Get ready for a wild ride
In 2019 Henry Crew became the youngest person to travel around the world by motorcycle. He covered 55,000 miles in his one year long journey on his Ducati Scrambler Desert Sled.
Henry’s journey began at the Bike Shed Club in London, England. From here he rode through Europe, Russia, the Middle East and Southeast Asia. Then a plane hop down to (and through) Australia. Finally he flew to South America and rode all the way to the east coast of the United States. Eventually making his way back to London!
I know you would love to hop on your motorcycle, throw all your worries to the wind and follow in Henrys footsteps. But…
- Life seems to get in the way
- All this data isn’t going to science itself
Why don’t we try to live Henrys adventure vicariously through the eyes of R instead. So pull in that clutch, downshift into first, hit the throttle and hold on for dear life because here we go!
Getting the data
To plot points on a map, you need points. I know, mind = blown.
These points weren’t as easy to obtain as I had thought. As far as I can tell, there is no one place that concisely shows Henry’s trip around the world. So what do we do when data doesn’t exist? Do we move along to some other project where the fruit dangles lower on the vine, well within reach? Or maybe we should curl our lip and raise our fists into the air, cursing the data gods who have clearly abandoned us this day?
Nah. We just make our own data.
I was able to piece together England to India with a confident degree of accuracy based on Henry’s blog. However, his blog ended before he was half way through with his journey, so the rest of the trip I gathered from some of his interviews and just a bit of logic around which countries come before others. Download the data I generated here!
So with that being said, the further from England we go, the more likely it is that I missed a step or two. But we aren’t exactly landing rockets on Mars here so lets just roll with it!
First I will present the Maps I cranked out with R, then Ill show you the 8 lines of code that produced them.
Eurasia
Europe to Russia

Russia to Myanmar

Myanmar to Australia

The Americas
Chile to Columbia

Columbia to Belize

Belize to the United States, then back to England

R and Leaflet
Leaflet is a fantastic library for creating maps in R. With just a few lines of code, you can make beautiful maps. First of all, you will need to grab the data from here.
When working in R, I prefer to create an R Project so I can use relative paths for all of my code. Alternatively, you can just download the csv from the above link, and change the path for ‘dfGeo’ to where you saved the file. Here is the code:
We start by using the leaflet and tidyverse packages. If you dont already have these, install them with :
install.packages("leaflet")
install.packages("tidyverse")
Then we import the csv into a tibble (tidyverses version of a dataframe)
dfGeo <- read_csv('Henry Crews Journey - Geo.csv')
If you want to see what our data looks like, type "dfGeo" into the console:

leaflet(data = dfGeo) %>%
addTiles() %>%
This calls the leaflet library and passes dfGeo as the datasource.
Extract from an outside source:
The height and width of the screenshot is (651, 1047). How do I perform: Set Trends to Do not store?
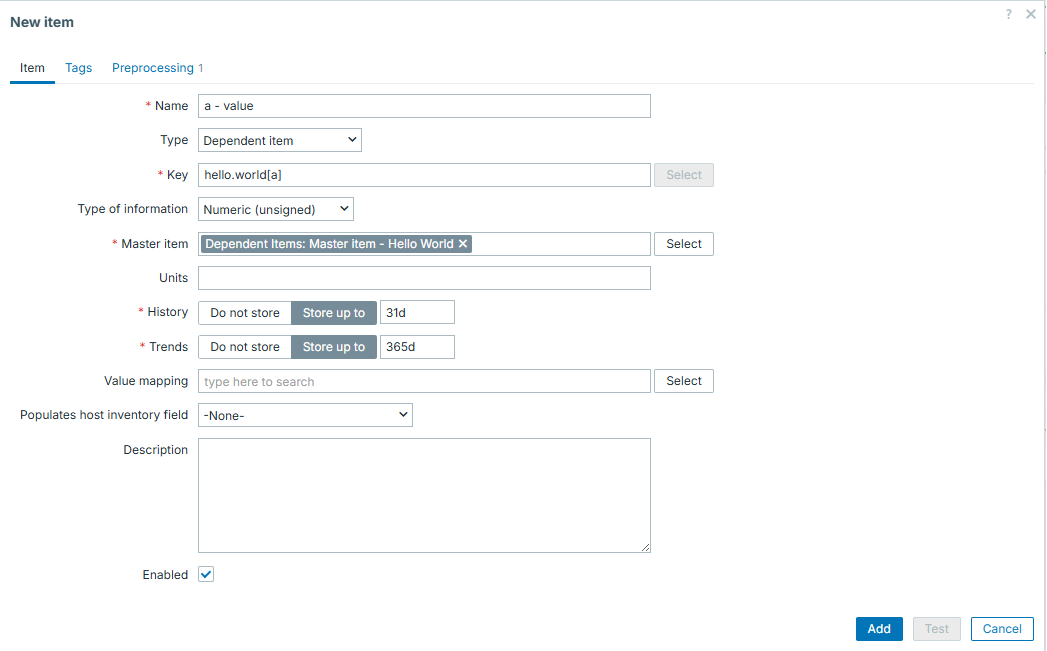(x=245, y=347)
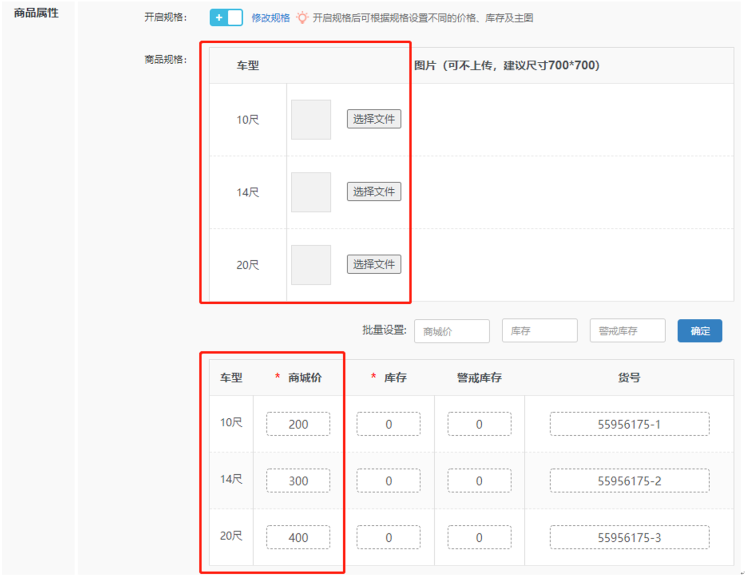
Task: Click 选择文件 button for 14尺
Action: [374, 191]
Add tiles just makes a blank map.
addMarkers(lng=~Long, lat=~Lat, label=~Label, labelOptions = labelOptions(noHide = T, direction = "bottom",textsize = "17px")) %>%
Add markers plots our points on the map. Looking at the data above (dfGeo), you can call columns inside of leaflet parameters with the tilde (aka ~Long is the ‘Long’ column). Label is the name of the country in our dataset.
LabelOptions is just making the text a little larger, and shows the labels by default. Otherwise you would have to click on the markers to show the labels. Direction just says to put the label at the bottom of the marker, not the top or left etc.
addProviderTiles(providers$Stamen.Watercolor) %>%
This sets the map to the Stamen.Watercolor map, which looks pretty cool if you ask me. There are many many more map templates you could use here instead if the old school watercolor look isn’t your cup of tea.
addPolylines(data = dfGeo, lng = ~Long, lat = ~Lat, group = ~Label, color = 'red', dashArray = '10,20')
Finally we add lines that connect each marker. They are also based on latitude and longitude, since I put the data into the csv in sequential order, it all works out. dasharrray just set the line to be dashed and quite large.
And that’s it. You can download the full R Project from github, which includes both the code and the csv. You just run the project and it will all work!